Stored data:
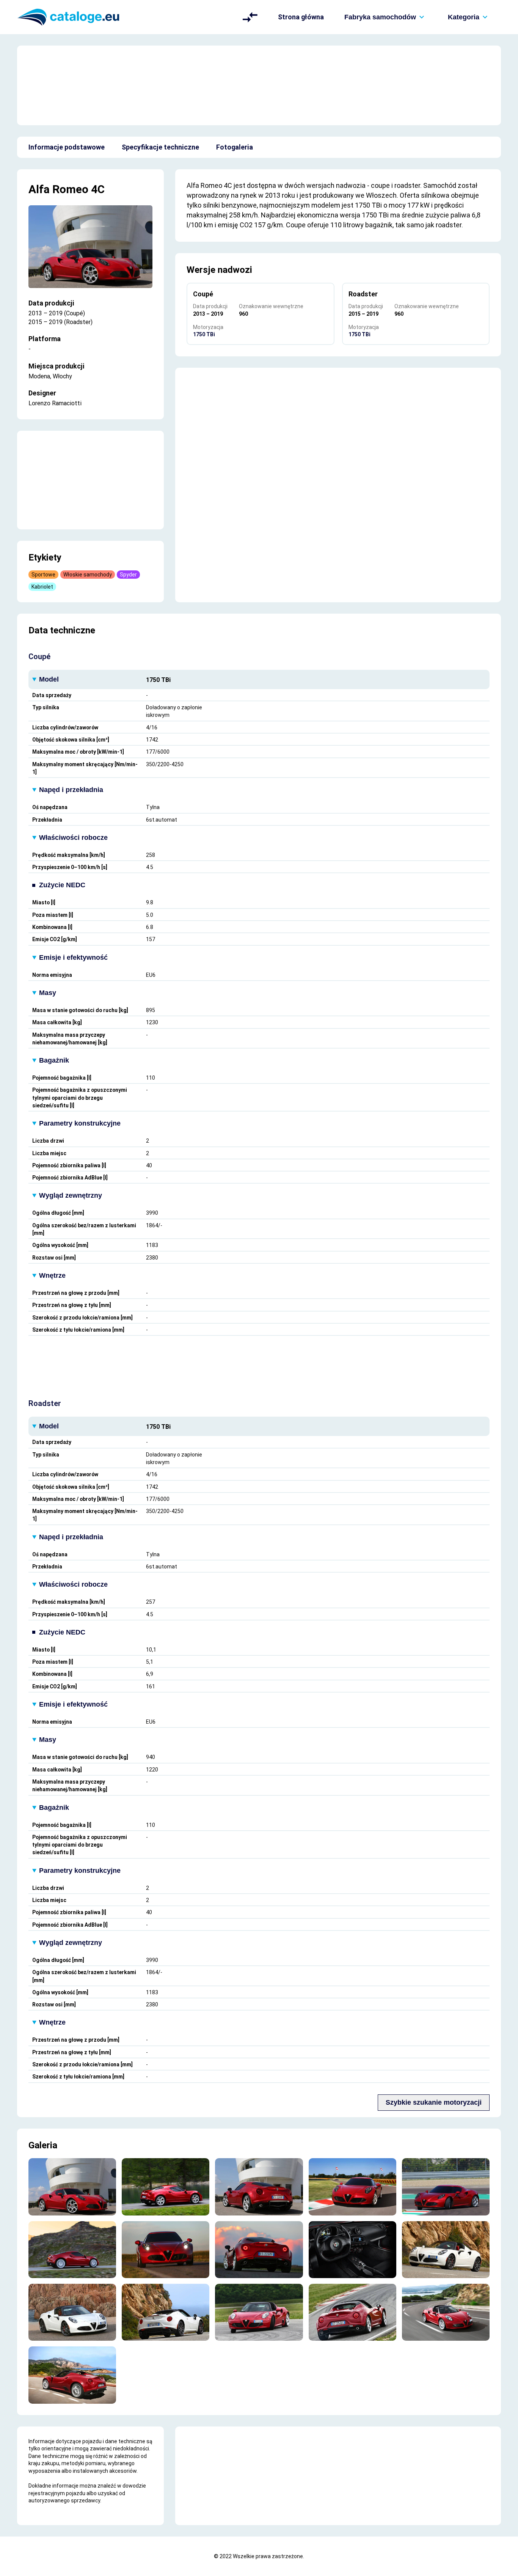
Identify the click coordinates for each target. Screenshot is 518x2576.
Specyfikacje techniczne (160, 147)
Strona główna (301, 17)
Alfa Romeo (58, 189)
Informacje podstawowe (66, 147)
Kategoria (463, 17)
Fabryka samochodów (380, 17)
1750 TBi (204, 334)
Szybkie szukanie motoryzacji (434, 2102)
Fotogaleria (234, 147)
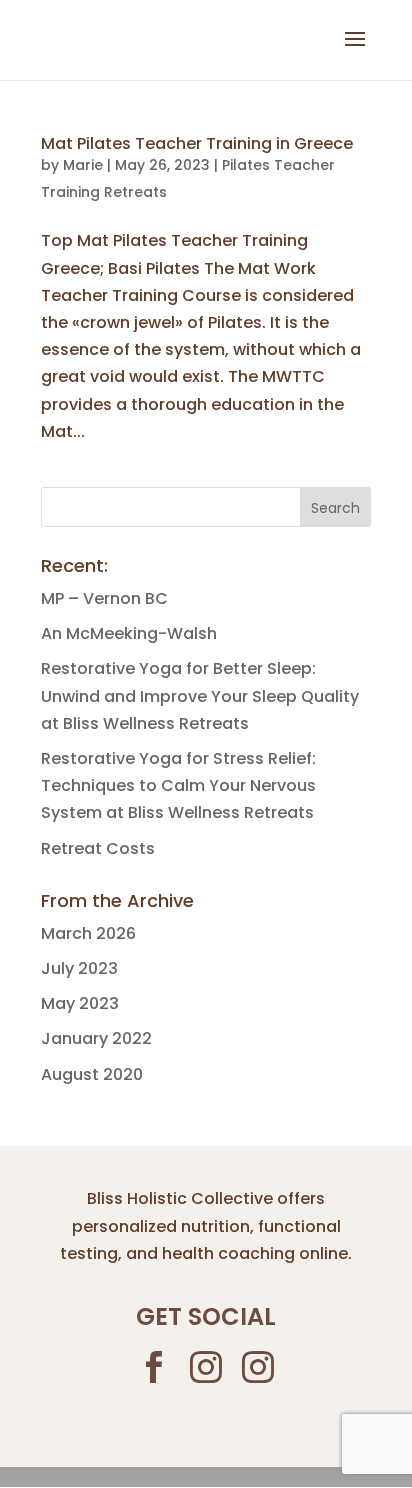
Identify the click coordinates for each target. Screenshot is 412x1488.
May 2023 (80, 1003)
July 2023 (79, 968)
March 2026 (88, 933)
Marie (83, 165)
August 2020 (92, 1074)
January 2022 (96, 1038)
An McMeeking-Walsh (129, 633)
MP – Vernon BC (104, 598)
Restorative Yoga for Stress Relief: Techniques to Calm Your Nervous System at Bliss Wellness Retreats (178, 785)
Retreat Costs (98, 848)
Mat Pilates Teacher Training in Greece (197, 143)
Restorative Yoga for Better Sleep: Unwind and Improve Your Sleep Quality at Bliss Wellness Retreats (200, 695)
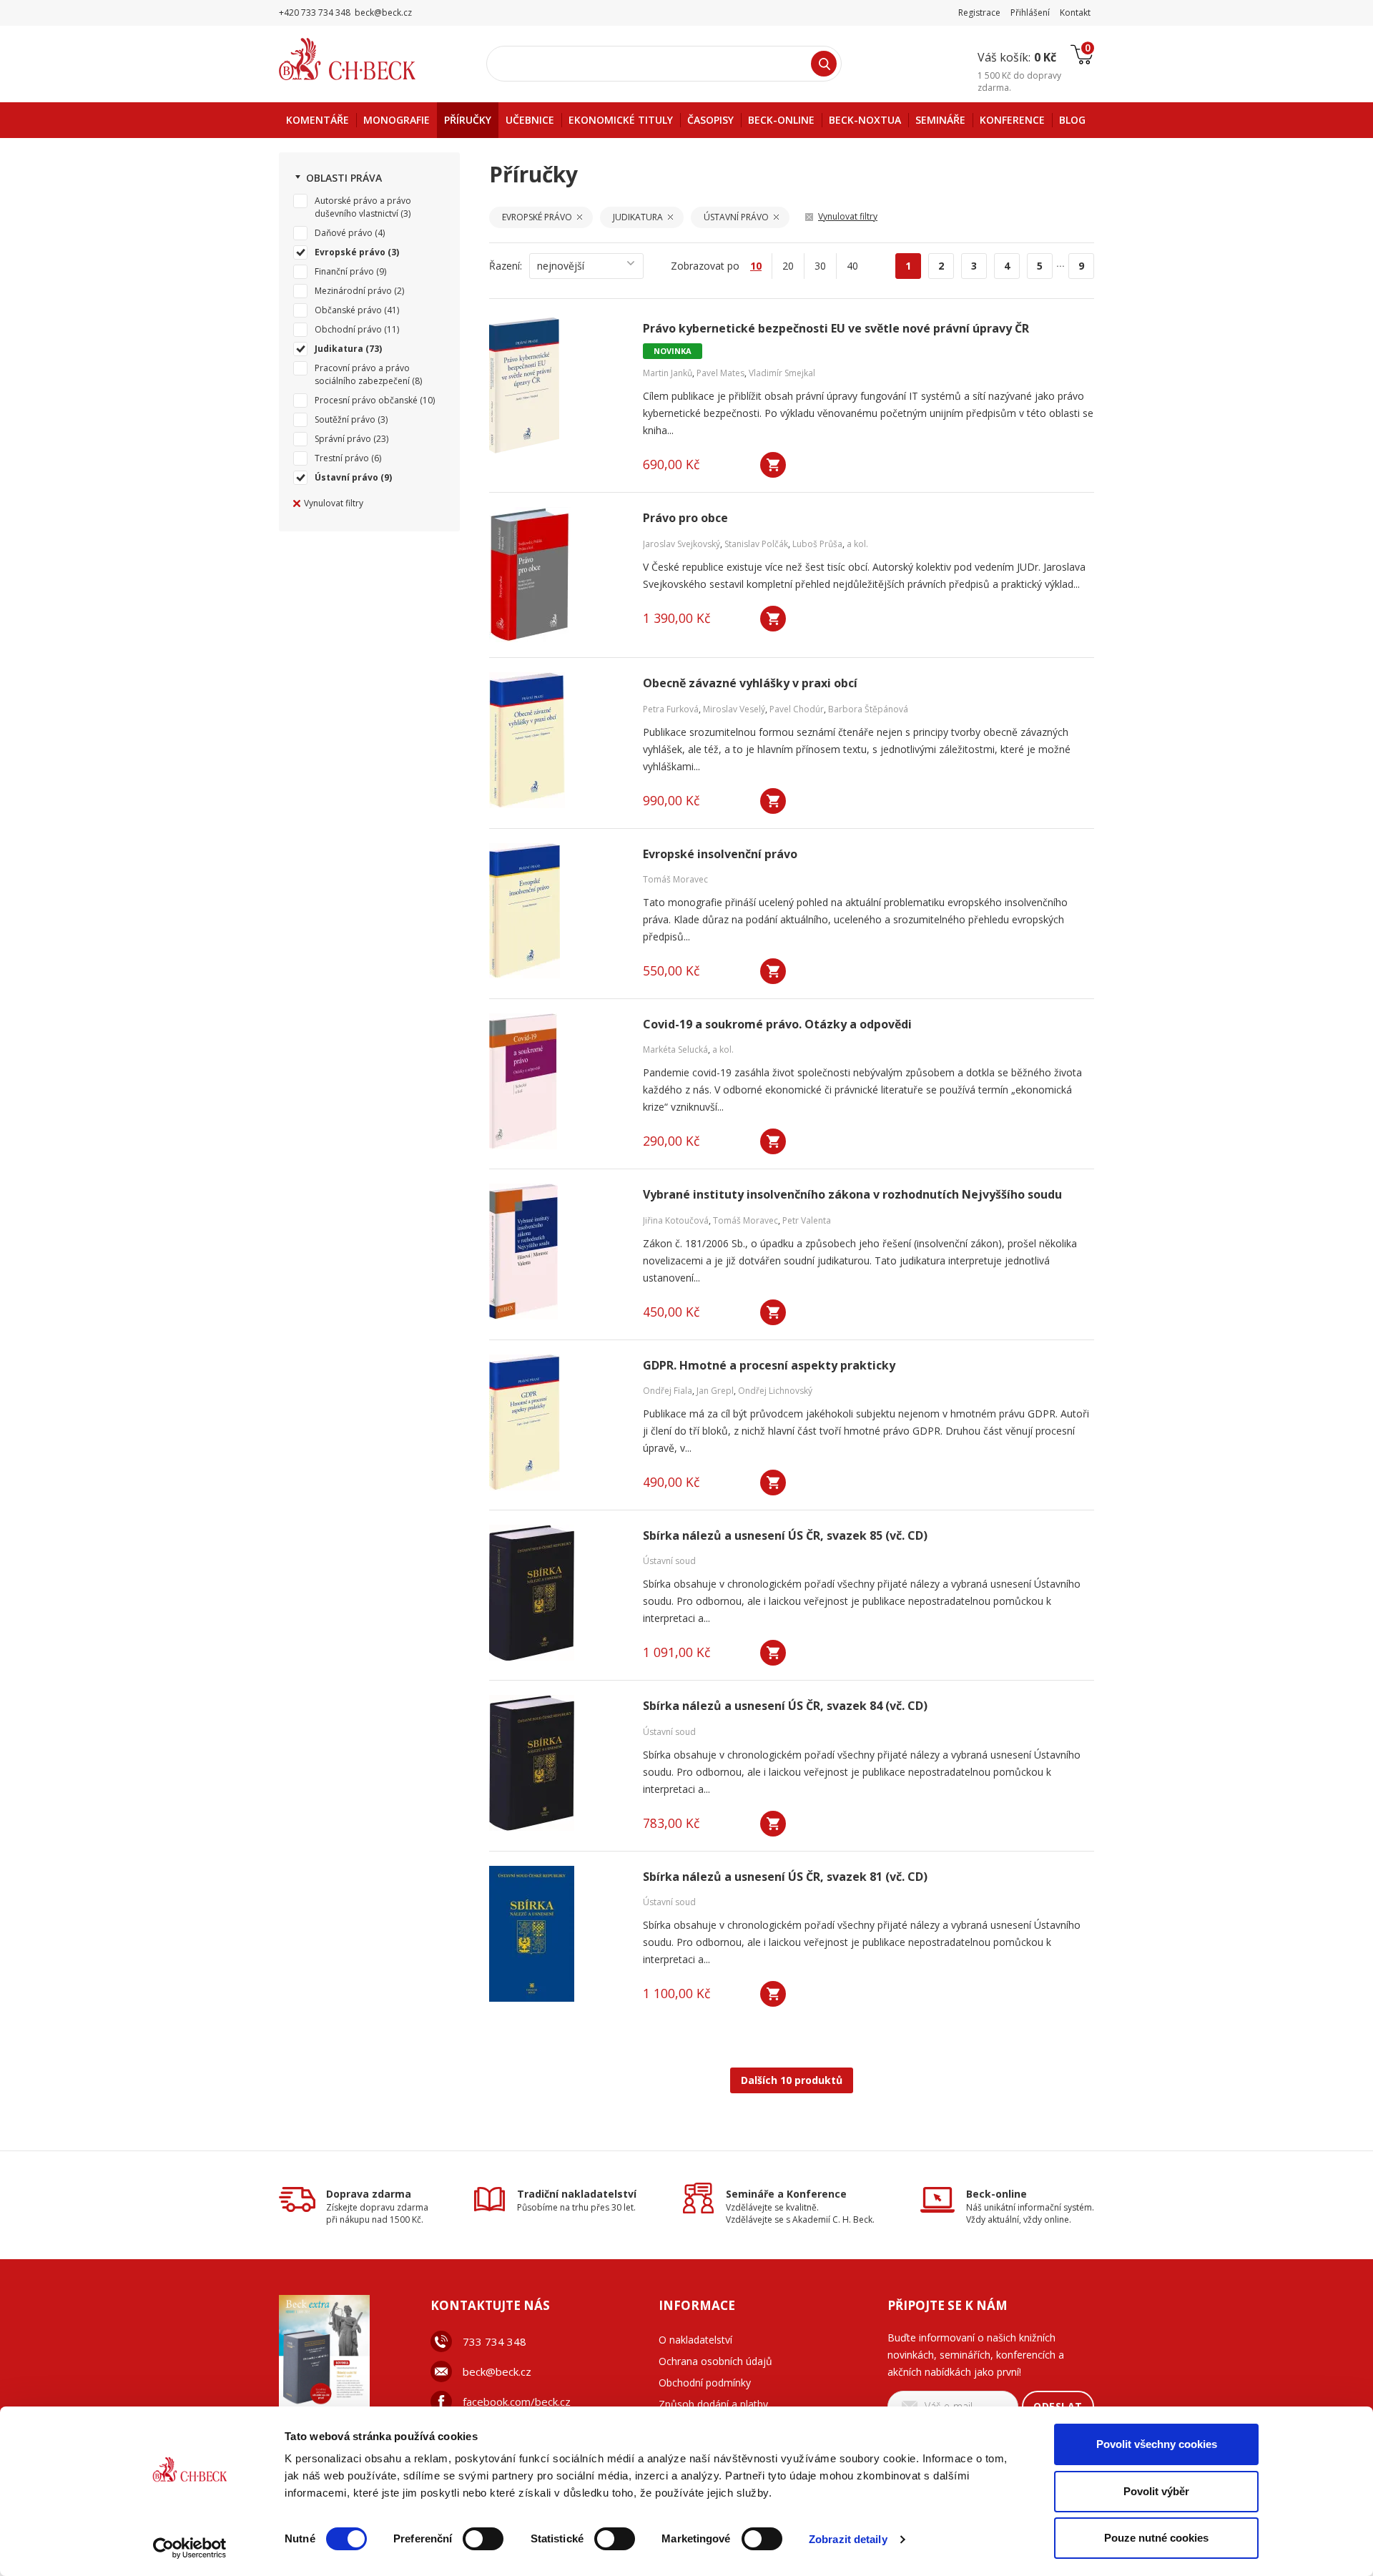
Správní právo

What you are asked to do:
Set down each record above exactly as it stands and leave out all pictures.

Response:
Identify the click coordinates for each target. Screenshot is 518x2576.
Specyfikacje techniczne (160, 147)
Strona główna (301, 17)
Alfa Romeo (58, 189)
Informacje podstawowe (66, 147)
Kategoria (463, 17)
Fabryka samochodów (380, 17)
1750 TBi (204, 334)
Szybkie szukanie motoryzacji (434, 2102)
Fotogaleria (234, 147)
Identify the click coordinates for each target. Screenshot is 412x1488.
May 2023 (80, 1003)
July 2023 (79, 968)
March 2026 (88, 933)
Marie (83, 165)
August 2020 (92, 1074)
January 2022 (96, 1038)
An McMeeking-Walsh (129, 633)
MP – Vernon BC (104, 598)
Restorative Yoga for Stress Relief: Techniques to Calm Your Nervous System at Bliss Wellness Retreats (178, 785)
Retreat Costs (98, 848)
Mat Pilates Teacher Training in Greece (197, 143)
Restorative Yoga for Better Sleep: Unwind and Improve Your Sleep Quality at Bliss Wellness Retreats (200, 695)
Správní právo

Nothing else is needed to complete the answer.